NASSIRIYA, Iraq (Reuters) - Doctors supporting U.S. Marine combat operations in Iraq had to brush up their child delivery skills on Wednesday when a young Iraqi woman was brought to their base and gave birth to a baby girl.The woman, Jamila Katham, approached a U.S. military ambulance in a patrol in the Nassiriya area of southern Iraq early on Wednesday to seek help, U.S. Marine surgeons said.
Katham's family was concerned about her because she had been in labor for a long time, they said.
Surgeons Lieutenant Sean Stroup and Lieutenant Michael Humble delivered her of a healthy six-pound girl only 20 minutes after the ambulance had brought her to a U.S. Marine camp.
The baby, Katham's first child, has been named Rogenia. "I think they wanted an American-sounding name," Stroup said.
"The grandmother wanted Americana or something, but the mother wanted Rogenia," said Stroup, of San Jose, California.
The mother and child, both said to be doing well, were given food, water and bandages and were later driven home in a U.S. military ambulance.
The doctors said the family were internally displaced people and were living in a tent city south of Nassiriya.

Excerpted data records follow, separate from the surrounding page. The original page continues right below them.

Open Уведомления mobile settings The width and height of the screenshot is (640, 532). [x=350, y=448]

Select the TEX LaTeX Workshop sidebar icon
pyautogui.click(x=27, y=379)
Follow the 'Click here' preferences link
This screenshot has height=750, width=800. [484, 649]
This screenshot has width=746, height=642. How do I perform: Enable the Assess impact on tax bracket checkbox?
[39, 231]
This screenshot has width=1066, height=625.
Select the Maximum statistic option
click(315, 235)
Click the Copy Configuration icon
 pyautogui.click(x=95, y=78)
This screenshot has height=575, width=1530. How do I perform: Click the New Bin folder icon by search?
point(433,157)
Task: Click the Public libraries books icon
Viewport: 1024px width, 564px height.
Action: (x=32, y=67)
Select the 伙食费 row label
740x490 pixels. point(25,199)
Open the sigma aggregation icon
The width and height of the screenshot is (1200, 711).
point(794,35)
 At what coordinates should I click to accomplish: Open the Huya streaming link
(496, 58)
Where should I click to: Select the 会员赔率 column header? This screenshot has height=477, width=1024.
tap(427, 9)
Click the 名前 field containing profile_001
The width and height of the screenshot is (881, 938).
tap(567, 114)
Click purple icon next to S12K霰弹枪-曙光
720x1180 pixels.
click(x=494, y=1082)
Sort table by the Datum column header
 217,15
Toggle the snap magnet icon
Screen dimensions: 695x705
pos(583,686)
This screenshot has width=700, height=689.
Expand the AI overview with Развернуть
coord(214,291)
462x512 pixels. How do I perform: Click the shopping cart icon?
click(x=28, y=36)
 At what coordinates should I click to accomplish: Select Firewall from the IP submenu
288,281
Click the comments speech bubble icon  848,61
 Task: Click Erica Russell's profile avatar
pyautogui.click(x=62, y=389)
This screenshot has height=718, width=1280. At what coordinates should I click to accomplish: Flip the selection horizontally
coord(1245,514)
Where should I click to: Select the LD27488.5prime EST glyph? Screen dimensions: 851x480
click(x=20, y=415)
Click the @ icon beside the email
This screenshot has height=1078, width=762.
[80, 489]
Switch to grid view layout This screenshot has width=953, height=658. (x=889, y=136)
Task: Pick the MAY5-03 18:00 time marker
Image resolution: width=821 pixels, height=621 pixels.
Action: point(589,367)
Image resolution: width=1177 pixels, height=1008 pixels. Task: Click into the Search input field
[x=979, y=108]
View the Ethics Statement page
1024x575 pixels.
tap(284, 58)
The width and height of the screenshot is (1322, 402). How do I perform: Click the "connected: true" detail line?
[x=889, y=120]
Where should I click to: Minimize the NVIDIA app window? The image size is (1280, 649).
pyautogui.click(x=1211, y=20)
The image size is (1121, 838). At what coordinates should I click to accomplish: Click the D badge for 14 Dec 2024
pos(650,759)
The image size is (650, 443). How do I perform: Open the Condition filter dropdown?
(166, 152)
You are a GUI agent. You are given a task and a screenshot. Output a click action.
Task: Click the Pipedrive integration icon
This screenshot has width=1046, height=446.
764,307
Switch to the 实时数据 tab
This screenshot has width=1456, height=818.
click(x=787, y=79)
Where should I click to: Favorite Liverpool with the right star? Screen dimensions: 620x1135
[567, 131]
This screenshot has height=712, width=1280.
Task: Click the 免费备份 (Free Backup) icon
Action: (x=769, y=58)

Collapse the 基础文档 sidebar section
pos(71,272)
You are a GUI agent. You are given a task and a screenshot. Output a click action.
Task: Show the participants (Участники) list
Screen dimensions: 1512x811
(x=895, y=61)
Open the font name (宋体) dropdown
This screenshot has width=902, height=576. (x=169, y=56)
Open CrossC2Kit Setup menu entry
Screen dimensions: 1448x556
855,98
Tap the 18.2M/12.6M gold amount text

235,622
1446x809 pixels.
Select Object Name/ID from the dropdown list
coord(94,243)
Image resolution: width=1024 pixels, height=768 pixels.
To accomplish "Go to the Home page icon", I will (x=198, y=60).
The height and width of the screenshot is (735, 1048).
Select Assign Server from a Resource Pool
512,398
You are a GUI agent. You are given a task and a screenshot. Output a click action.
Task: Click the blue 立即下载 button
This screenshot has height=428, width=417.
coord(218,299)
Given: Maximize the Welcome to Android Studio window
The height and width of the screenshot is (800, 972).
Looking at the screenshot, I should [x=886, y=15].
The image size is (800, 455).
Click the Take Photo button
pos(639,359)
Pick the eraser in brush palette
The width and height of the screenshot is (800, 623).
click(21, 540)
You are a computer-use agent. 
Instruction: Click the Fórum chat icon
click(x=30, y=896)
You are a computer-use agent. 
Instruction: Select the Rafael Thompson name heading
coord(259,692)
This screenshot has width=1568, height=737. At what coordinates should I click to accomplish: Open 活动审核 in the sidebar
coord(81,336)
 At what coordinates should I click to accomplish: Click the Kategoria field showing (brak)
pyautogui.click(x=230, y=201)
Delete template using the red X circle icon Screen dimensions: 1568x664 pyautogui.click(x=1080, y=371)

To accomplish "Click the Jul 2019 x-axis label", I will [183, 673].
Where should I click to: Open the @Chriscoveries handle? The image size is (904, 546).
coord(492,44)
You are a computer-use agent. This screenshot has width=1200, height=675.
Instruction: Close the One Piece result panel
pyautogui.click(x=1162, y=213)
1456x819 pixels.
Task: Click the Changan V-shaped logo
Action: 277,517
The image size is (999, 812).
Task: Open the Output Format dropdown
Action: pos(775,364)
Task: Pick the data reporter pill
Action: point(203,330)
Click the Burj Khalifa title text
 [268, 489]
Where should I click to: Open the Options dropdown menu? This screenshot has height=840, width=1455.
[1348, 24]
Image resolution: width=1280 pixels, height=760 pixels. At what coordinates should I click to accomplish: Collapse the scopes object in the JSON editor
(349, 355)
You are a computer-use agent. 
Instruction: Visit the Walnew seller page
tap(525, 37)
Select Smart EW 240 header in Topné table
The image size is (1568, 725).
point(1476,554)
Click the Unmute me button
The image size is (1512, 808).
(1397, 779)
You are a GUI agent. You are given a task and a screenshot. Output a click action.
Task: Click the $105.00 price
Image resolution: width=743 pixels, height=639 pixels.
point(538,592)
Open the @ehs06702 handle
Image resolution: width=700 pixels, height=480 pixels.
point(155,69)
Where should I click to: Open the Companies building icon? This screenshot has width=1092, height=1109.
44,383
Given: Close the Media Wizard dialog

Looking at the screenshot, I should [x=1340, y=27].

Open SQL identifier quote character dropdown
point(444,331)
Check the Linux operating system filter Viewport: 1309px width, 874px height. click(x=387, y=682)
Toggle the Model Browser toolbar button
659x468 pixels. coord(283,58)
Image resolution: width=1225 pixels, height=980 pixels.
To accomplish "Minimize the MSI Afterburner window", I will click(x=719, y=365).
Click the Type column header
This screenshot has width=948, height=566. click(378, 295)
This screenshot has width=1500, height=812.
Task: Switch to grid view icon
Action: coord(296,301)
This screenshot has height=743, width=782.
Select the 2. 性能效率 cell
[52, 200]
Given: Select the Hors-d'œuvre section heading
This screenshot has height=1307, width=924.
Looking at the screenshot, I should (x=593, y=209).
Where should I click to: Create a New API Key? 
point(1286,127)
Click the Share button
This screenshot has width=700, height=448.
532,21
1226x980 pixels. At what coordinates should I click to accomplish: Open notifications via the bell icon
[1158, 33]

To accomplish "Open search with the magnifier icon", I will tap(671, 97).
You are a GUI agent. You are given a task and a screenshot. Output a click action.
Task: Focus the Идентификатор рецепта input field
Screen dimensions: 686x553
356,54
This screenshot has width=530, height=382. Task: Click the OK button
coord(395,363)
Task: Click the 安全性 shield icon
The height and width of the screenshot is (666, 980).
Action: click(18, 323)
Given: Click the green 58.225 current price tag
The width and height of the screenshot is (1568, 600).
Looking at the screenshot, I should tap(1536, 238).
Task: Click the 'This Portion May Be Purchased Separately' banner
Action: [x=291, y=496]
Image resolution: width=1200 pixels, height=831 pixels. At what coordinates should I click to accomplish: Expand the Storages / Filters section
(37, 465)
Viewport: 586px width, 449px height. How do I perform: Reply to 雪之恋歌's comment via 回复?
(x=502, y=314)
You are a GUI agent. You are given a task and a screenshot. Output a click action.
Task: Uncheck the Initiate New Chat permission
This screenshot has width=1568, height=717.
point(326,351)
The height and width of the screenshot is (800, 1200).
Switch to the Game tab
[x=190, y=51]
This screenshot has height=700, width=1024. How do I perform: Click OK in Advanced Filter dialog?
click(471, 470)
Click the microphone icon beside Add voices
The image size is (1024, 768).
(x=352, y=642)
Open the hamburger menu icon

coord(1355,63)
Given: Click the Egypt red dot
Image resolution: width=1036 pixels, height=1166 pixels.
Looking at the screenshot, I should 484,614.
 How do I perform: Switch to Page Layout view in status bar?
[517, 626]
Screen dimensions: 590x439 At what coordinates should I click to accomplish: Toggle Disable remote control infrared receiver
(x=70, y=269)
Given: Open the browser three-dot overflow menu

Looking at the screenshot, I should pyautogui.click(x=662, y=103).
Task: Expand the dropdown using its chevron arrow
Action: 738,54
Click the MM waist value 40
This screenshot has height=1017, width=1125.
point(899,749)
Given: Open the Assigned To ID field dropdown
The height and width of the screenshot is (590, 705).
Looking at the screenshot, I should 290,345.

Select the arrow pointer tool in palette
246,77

Nassiriya has been rocked by fighting over the past week. Earlier, U.S. Marines staged a decoy attack to cover the rescue of a female prisoner of war from a Nassiriya hospital where she had been held since her convoy was ambushed on March 23.
The birth is the kind of good publicity U.S. forces sorely need as they try to win Iraqi hearts and minds in the face of a rising death toll among civilians which has sparked anger in Iraq and across the Islamic world.
U.S. and British commanders are keen to get humanitarian aid flowing to Iraqi cities but say the effort has been slowed by the unexpectedly stiff resistance put up by supporters of President Saddam Hussein in many cities including Nassiriya.